Findings of this study must be considered in light of its limitations. First, the simulated nature of circumferential measurement in this study does not allow us to account for test–retest reliability and the human error of tape measurement [44]. Yet if anything, the method utilized in this study of extracting segmental circumference data from perometer exports represents an idealized version of guideline-recommended tape measurement strategies. Tidhar et al. have previously reported that the inter-rater reliability of volumetric circumferential measurement by trained physical therapists in lymphedema management was not acceptable for clinical practice, despite the high intra-rater reliability in that report [45]. Generalizability is most desirable in a clinical practice where a single provider may not be available to measure a given patient at every appointment. Therefore, the sensitivity and specificity parameters presented in this study represent the best-case scenarios for volumetric circumferential tape measurement techniques compared to perometry. Nonetheless, we consider this a hypothesis-generating study. Findings are meant to contextualize the body of existing research and influence prospective clinical trial design. Otherwise, the exclusion of the hand is a fundamental limitation of current perometry methods. This is an area of limited research, though some patients seem to develop lymphedema that is disproportionately isolated to the hand [25]. Furthermore, the correlation of these findings with subjective symptom assessment and physical exam would serve to strengthen our conclusions, as combination methods are thought to improve accurate diagnosis of lymphedema [7, 12, 46].
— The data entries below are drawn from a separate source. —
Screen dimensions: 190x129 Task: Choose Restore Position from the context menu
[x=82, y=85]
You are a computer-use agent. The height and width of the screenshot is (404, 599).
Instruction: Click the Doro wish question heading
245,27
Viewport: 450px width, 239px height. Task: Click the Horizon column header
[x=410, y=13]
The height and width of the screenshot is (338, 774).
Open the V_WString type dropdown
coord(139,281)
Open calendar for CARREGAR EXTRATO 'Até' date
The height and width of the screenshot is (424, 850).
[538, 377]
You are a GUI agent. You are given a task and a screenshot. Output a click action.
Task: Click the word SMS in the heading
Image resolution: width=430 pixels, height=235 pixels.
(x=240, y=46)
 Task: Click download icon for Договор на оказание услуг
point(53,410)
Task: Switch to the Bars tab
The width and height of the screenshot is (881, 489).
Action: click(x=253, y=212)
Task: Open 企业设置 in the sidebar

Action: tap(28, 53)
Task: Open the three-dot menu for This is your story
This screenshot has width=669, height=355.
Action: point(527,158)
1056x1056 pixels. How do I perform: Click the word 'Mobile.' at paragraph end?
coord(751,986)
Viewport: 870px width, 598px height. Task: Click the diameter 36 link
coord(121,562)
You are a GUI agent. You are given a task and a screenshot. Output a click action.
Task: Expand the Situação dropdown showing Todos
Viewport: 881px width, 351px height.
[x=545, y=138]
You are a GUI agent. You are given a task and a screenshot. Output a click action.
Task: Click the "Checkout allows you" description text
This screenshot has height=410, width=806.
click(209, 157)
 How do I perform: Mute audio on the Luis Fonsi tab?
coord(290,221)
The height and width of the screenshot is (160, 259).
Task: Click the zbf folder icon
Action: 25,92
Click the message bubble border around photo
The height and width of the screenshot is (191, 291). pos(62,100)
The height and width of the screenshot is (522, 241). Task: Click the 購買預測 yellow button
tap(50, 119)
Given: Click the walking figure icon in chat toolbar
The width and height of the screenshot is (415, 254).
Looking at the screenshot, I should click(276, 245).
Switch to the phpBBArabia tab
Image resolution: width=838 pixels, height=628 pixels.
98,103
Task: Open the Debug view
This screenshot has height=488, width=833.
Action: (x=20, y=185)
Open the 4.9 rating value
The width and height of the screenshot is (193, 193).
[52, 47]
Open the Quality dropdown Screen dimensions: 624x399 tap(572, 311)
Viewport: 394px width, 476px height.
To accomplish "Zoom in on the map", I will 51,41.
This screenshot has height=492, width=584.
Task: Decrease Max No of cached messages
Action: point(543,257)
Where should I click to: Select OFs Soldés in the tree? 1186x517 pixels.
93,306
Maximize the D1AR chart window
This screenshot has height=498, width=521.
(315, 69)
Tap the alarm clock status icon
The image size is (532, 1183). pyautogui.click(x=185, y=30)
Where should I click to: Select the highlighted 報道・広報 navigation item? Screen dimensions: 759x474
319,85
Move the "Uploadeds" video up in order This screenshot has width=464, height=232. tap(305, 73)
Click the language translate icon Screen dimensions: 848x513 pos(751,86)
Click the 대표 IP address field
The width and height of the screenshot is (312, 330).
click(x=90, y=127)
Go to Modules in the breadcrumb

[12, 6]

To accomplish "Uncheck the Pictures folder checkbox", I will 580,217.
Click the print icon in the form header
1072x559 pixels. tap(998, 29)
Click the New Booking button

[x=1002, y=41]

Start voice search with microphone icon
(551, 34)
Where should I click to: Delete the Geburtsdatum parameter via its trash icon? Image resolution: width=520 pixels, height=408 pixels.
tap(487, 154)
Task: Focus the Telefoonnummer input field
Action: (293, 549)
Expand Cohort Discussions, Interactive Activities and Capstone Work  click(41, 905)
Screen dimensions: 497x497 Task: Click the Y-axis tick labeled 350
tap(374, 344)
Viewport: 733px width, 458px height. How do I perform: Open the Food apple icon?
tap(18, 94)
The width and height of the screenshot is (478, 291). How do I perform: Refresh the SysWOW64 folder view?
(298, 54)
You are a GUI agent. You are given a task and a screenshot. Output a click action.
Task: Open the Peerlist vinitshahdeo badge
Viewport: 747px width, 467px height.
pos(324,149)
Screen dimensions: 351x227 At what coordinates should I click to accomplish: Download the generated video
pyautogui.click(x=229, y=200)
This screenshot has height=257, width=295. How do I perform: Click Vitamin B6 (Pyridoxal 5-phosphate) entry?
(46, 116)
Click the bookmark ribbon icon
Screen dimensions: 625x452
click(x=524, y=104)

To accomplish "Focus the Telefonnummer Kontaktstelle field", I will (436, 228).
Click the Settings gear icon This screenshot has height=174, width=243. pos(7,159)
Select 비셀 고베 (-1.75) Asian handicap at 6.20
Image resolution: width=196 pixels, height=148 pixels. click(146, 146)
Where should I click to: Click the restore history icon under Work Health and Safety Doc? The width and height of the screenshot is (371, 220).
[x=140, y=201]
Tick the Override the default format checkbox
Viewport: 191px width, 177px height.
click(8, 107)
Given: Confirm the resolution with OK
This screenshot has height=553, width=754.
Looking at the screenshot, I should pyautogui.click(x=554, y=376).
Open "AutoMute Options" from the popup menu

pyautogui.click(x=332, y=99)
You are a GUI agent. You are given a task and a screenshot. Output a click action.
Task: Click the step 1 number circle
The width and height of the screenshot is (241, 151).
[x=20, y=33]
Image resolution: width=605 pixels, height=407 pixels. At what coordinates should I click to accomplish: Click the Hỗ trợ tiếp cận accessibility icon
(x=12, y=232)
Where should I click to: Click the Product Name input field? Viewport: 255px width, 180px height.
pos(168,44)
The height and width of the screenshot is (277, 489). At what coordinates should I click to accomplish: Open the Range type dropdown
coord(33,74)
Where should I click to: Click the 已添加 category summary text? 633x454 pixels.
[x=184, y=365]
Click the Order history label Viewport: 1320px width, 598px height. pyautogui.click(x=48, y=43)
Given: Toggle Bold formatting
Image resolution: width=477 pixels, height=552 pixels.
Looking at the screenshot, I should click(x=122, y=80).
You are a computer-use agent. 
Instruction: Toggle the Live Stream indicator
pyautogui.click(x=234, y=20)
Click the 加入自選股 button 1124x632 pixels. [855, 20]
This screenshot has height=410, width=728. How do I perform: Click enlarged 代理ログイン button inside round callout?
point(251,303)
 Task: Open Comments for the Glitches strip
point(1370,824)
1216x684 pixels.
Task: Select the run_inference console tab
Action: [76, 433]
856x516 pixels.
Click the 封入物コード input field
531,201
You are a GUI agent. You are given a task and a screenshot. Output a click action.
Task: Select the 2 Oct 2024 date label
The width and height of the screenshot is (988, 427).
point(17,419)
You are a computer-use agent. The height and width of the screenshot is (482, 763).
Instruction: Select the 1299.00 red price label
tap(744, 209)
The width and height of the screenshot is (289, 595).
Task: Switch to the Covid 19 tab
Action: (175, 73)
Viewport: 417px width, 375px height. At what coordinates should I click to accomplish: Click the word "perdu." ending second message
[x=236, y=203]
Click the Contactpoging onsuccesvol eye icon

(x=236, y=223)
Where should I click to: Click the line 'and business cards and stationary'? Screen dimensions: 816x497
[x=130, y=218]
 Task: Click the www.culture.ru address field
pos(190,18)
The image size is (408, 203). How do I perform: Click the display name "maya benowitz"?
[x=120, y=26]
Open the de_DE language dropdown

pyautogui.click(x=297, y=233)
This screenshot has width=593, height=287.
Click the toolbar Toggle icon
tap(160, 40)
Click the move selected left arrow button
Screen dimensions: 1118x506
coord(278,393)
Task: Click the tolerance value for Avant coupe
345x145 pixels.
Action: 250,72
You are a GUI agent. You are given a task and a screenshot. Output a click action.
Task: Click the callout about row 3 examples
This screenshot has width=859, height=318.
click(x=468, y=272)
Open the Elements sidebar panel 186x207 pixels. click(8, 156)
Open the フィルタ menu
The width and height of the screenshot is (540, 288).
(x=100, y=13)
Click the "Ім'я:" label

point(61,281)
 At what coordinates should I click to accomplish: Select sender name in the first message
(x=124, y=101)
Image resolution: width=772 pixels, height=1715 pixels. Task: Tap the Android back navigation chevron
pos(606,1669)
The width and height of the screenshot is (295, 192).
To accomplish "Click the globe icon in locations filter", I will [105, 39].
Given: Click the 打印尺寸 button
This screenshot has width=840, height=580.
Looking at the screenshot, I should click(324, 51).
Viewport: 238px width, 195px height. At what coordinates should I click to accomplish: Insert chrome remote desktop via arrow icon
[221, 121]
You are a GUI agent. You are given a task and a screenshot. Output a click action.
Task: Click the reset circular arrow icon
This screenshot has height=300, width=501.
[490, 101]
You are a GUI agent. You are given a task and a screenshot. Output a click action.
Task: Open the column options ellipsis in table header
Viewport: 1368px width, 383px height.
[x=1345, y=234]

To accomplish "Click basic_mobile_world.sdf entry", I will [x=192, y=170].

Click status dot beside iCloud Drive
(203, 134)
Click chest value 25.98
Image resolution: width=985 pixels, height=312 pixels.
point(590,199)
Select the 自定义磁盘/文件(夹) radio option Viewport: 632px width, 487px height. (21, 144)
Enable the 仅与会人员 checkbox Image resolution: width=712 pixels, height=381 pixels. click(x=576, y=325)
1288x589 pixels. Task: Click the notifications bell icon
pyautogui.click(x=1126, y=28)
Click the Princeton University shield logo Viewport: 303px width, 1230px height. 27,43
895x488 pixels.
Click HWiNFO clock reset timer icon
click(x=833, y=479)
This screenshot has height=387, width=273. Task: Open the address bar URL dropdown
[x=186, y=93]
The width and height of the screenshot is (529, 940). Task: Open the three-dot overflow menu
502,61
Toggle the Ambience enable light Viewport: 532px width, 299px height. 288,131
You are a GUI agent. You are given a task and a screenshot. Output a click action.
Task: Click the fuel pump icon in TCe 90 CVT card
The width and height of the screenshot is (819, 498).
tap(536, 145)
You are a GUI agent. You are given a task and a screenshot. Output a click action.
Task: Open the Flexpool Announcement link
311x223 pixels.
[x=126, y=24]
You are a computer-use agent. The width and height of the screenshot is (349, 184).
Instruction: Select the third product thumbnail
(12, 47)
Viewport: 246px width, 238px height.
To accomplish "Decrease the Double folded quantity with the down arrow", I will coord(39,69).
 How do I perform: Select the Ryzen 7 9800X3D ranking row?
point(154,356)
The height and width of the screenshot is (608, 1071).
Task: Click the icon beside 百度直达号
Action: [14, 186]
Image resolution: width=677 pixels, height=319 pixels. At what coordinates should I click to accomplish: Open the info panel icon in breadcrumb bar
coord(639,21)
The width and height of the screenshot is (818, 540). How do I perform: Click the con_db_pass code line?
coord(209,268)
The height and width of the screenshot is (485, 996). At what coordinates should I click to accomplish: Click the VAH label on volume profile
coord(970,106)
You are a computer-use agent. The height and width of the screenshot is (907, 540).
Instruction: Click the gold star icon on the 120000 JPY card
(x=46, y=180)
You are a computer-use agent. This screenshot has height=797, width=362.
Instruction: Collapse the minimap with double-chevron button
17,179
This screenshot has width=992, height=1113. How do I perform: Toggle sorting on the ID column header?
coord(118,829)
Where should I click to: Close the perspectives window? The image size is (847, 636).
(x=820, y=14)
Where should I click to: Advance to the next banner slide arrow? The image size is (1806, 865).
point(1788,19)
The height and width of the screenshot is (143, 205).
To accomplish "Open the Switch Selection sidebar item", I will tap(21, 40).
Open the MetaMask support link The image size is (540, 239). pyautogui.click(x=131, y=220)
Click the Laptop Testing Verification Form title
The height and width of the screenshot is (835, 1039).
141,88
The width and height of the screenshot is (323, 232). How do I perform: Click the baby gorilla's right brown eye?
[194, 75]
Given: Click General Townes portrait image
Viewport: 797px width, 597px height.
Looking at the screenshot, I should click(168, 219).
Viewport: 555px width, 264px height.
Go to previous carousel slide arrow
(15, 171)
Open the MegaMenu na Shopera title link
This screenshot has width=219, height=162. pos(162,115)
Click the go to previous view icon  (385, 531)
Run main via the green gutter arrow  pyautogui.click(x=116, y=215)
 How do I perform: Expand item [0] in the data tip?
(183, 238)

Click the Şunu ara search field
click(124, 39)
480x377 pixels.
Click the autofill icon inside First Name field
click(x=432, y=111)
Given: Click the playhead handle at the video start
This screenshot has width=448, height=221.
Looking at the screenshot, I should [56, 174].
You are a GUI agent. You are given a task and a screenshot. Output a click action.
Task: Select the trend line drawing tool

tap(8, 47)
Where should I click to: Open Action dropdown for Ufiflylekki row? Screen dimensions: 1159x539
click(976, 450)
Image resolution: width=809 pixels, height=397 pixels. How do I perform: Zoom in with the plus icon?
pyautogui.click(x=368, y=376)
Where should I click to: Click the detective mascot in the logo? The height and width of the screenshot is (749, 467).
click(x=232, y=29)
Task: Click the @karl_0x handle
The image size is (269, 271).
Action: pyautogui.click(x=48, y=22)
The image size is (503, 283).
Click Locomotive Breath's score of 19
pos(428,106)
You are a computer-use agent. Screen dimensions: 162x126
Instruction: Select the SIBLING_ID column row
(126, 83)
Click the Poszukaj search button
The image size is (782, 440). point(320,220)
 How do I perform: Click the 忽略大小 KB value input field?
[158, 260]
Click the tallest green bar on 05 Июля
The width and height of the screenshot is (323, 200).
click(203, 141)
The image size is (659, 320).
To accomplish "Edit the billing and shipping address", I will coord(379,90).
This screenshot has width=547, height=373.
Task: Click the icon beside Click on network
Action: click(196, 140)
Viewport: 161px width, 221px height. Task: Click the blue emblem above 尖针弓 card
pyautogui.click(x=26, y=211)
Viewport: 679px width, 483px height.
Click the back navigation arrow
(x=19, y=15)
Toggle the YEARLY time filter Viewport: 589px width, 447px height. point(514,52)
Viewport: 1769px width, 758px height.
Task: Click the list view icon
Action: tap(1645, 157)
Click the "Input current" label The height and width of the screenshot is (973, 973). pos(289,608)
The recognition of BCRL as an important complication of breast cancer treatment has led to multidisciplinary endorsement of screening programs that address the goals of early detection and intervention [12]. Despite these efforts, the inconsistent application of different objective BCRL quantification techniques leads to difficult conclusions for individual institutions and the field as a whole. Given that circumferential tape measurement remains the most widely used method of limb volume assessment, the most reliable yet efficient strategy for tape measurement should be better defined and standardized [14]. This study suggested the superiority of landmark-based simulated circumferential measurement compared to interval-based techniques, a finding that has the potential to minimize the time providers spend measuring patients. At the same time, these findings generated questions about the underestimation of upper arm volume and overestimation of forearm volume compared to perometry, a significant finding for emerging concerns of segmental lymphedema both demonstrated here and in previous work. These questions warrant further research, specifically in the form of prospective screening trials that directly compare techniques of volumetric BCRL quantification.